An accountant-turned-aspiring-data scientist
Diabetes is the one of the leading comorbidities in Malaysia. The framingham dataset is used to predict whether one would be most likely be diabetic, based on certain health information and living lifestyle. Early detection would increase success rate of controlling this disease, as with early treatment.
How can you know?
Exploratary analysis is performed using heatmaps, and also countplots.
Decision tree is used to predict the likelihood of one getting diabetes, based on the Framingham dataset.
Telecommunication industry is a very competitive industry, with majority of the population having subscripted to a phone service, mobile phone service, and internet service. Generally monopolized by a number of companies, customers have the choice to move from one telco service provider to another. For the telco companies, being able to predict whether or not a customer will churn will allow for counter measures to be implemented, to prevent customer churning, and at the same time enable a more accurate revenue forecast accordingly.

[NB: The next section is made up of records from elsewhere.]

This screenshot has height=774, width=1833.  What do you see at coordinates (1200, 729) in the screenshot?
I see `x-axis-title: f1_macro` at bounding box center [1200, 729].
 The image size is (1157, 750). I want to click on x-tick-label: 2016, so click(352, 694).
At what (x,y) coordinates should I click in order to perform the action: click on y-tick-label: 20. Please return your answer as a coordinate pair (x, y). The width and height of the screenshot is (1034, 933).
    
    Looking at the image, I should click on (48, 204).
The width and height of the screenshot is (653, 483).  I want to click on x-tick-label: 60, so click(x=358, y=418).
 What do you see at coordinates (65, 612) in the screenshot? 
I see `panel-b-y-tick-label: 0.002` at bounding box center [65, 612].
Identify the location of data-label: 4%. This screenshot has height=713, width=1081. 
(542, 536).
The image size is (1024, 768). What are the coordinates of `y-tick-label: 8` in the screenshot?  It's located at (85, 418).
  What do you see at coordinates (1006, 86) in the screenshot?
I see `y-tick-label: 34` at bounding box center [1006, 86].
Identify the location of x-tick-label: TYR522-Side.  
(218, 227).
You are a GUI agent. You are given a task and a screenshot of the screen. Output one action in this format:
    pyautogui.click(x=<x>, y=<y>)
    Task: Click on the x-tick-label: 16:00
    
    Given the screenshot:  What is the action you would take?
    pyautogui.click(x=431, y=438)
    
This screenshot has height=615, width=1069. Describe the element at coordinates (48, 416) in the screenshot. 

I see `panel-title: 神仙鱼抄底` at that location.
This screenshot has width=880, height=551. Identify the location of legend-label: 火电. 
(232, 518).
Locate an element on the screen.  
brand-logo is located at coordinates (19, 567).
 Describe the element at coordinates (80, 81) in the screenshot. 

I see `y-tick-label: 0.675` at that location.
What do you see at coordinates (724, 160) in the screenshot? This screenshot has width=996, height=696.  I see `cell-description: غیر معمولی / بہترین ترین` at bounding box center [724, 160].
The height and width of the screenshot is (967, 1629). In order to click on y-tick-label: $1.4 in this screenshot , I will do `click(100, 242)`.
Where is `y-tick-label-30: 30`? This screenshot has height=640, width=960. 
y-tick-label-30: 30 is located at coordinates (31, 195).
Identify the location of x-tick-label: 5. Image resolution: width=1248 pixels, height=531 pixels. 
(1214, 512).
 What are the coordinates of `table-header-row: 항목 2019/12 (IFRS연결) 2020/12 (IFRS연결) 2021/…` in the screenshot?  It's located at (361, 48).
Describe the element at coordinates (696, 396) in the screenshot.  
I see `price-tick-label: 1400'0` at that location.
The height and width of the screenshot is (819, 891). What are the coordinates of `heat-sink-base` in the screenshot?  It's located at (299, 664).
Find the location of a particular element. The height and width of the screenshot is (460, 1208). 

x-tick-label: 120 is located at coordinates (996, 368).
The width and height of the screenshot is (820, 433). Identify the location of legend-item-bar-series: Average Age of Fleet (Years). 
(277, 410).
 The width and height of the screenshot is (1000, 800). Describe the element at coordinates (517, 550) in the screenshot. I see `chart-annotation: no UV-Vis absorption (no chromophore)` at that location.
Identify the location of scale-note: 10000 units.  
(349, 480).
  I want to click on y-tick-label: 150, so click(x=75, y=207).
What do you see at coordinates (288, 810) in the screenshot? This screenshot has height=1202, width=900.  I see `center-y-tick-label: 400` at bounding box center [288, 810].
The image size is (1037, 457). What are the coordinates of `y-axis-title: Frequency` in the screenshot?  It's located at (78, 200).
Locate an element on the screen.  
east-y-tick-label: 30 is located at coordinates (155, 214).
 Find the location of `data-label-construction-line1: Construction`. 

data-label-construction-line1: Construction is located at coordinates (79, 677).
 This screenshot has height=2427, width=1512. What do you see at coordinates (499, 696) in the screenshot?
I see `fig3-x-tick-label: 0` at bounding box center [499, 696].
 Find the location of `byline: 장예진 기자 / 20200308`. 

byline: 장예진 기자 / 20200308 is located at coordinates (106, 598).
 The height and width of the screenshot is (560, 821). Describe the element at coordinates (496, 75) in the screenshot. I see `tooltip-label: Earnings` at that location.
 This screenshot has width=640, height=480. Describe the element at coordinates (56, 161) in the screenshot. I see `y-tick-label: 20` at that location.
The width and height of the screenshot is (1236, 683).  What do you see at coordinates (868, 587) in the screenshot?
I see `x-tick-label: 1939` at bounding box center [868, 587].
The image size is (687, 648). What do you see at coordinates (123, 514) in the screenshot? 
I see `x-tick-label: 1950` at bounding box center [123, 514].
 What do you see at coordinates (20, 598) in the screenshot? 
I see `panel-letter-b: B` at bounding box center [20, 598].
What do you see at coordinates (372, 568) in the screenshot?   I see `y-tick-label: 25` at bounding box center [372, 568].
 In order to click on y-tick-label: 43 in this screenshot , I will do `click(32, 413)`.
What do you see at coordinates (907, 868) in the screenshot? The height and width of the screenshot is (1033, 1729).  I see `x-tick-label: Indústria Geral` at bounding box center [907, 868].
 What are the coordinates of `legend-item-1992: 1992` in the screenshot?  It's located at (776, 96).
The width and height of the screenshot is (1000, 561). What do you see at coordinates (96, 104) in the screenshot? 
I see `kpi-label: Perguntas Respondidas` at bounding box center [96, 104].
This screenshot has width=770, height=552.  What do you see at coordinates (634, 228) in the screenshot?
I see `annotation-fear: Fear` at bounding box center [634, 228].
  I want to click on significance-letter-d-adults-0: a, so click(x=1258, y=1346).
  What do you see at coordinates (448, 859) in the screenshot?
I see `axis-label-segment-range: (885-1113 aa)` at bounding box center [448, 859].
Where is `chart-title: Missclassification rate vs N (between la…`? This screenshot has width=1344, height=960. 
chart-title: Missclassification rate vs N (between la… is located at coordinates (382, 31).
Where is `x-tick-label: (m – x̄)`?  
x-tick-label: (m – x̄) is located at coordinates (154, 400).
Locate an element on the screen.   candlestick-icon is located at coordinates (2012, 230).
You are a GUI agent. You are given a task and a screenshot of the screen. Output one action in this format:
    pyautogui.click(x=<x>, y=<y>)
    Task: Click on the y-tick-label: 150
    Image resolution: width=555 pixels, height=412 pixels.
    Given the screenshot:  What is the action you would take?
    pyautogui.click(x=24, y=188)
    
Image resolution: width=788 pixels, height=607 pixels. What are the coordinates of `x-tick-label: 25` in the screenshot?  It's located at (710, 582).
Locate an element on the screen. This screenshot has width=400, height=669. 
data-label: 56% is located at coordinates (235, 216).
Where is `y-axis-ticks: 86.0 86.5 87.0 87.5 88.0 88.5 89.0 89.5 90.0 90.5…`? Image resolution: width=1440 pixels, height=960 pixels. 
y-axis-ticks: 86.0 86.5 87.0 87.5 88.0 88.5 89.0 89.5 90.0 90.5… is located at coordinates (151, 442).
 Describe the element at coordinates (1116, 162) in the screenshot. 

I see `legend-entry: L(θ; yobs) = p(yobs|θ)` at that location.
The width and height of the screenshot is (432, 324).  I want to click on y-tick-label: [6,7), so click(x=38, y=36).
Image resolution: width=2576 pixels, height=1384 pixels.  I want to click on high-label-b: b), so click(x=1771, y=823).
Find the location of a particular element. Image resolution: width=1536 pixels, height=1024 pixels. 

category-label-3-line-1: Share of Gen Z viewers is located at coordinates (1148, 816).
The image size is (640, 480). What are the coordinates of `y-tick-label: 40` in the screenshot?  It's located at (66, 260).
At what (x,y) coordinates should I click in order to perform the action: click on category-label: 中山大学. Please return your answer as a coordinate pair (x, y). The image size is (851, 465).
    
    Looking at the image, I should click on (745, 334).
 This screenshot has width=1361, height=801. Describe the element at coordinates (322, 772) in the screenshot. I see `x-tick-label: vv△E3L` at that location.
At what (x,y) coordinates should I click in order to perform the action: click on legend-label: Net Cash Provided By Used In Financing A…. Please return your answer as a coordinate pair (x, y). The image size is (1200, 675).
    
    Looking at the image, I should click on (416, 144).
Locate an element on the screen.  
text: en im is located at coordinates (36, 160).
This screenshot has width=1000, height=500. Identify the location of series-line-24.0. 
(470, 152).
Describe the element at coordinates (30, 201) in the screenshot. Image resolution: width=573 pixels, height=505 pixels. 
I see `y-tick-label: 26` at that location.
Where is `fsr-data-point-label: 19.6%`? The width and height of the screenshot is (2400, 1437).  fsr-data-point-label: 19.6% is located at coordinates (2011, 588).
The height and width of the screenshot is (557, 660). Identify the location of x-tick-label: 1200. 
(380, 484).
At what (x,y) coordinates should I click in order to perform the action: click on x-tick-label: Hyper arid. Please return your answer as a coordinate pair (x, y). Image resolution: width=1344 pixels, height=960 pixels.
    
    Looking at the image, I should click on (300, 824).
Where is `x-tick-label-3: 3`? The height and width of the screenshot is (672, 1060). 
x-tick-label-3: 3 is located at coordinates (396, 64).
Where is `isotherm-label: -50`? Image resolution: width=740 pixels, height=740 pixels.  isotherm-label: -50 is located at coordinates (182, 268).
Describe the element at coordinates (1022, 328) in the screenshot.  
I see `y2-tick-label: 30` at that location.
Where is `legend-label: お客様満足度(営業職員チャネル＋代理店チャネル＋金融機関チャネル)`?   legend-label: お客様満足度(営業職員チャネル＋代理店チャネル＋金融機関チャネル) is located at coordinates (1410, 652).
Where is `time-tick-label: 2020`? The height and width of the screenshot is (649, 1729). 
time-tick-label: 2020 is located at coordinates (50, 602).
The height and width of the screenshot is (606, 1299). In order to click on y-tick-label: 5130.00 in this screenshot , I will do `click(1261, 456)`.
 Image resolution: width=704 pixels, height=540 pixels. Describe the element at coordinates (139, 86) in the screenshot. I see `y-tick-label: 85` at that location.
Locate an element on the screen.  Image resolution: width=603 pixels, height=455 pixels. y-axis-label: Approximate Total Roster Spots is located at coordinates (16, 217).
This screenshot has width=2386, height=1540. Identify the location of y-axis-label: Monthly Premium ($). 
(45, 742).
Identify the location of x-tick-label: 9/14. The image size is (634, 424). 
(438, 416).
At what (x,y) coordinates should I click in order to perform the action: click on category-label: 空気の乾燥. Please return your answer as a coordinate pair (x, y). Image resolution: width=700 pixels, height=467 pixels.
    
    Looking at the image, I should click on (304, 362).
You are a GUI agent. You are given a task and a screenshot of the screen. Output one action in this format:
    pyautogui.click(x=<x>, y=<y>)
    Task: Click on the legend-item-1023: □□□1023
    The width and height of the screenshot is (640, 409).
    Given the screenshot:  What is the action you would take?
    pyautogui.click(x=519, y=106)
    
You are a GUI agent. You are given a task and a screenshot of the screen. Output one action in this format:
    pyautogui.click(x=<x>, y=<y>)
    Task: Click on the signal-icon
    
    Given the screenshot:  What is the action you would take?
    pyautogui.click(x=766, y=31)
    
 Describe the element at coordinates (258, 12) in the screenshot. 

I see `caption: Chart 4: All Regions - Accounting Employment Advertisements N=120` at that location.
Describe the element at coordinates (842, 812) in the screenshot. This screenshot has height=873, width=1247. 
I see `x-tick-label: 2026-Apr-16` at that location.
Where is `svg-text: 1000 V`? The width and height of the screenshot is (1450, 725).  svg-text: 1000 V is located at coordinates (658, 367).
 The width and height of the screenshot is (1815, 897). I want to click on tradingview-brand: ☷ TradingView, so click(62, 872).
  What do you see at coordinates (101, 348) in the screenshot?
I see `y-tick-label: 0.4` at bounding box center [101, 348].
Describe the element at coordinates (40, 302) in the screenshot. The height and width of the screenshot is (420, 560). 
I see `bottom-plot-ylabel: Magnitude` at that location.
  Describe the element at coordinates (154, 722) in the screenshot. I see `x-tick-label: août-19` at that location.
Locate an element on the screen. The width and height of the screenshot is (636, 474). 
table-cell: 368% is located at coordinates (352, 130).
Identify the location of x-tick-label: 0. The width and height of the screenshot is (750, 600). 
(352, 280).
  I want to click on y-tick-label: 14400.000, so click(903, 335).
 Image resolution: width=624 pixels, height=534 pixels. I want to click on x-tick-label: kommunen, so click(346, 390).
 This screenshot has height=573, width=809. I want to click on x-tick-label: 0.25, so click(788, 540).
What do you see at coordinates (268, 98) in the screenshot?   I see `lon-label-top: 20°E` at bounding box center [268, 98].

Decision tree is used to perform the prediction of whether the customer will churn or not. Exploratary data analysis done include using boxplot, countplot, and heatmap.
These days, to get ahead, most businesses would be spending a certain amount of marketing expenses onto social media suc as facebook, instagram, google etc.
So how would you know what would be the "best" proportion to spend on each of these various platforms?
Using linear regression, after taking into account the R-square score, we can use it to predict how much should be spent based on the revenue generated by each dollar spent on each of these social media platforms.
These days, nothing is short from the general population to leave reviews and comments on products sold or purchased. As a business, it is important to analyze comments and feedback left by your customers after purchasing your product. It allows for your to take further action to resolve the disatisfaction, or to show your appreciation on the time taken by your customers to leave a positive review to boost your business.
But it takes time to read reviews and comments, emails especially if you are dealing with them in the thousands or even hundreds of thousands daily.
Using Natural Language Processing, sentiment analysis can be performed, by way of cosine similarity and TF-IDF scores.